[Stored data entries]
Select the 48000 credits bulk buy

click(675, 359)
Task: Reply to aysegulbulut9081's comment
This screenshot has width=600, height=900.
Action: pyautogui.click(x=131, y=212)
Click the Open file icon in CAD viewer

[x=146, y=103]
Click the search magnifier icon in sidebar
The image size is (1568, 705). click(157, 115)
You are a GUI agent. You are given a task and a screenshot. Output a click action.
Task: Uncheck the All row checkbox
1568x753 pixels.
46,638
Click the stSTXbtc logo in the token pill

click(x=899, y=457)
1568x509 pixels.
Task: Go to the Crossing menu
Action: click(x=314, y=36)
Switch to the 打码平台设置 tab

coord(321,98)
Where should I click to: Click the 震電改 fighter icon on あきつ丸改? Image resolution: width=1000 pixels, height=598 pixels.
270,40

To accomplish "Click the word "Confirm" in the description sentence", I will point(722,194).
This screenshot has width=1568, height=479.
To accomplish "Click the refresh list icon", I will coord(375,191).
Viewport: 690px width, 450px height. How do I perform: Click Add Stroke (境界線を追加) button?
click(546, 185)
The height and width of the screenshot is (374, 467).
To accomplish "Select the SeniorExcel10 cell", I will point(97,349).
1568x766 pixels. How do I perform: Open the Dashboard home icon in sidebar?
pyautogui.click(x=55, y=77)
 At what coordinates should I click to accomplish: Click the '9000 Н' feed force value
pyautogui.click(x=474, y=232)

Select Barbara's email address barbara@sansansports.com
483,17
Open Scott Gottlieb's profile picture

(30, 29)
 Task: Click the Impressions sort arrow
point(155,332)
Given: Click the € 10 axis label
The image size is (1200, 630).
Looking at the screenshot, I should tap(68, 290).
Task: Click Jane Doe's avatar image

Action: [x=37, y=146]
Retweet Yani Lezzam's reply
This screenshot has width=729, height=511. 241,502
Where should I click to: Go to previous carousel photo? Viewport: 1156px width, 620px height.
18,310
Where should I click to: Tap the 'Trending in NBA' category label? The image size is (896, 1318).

WORK ITEM – From the data above, copy each line that has the string "will".

TASK ANSWER –
To accomplish "Click the word "Confirm" in the description sentence", I will point(722,194).
To accomplish "Click the refresh list icon", I will coord(375,191).
To accomplish "Select the SeniorExcel10 cell", I will point(97,349).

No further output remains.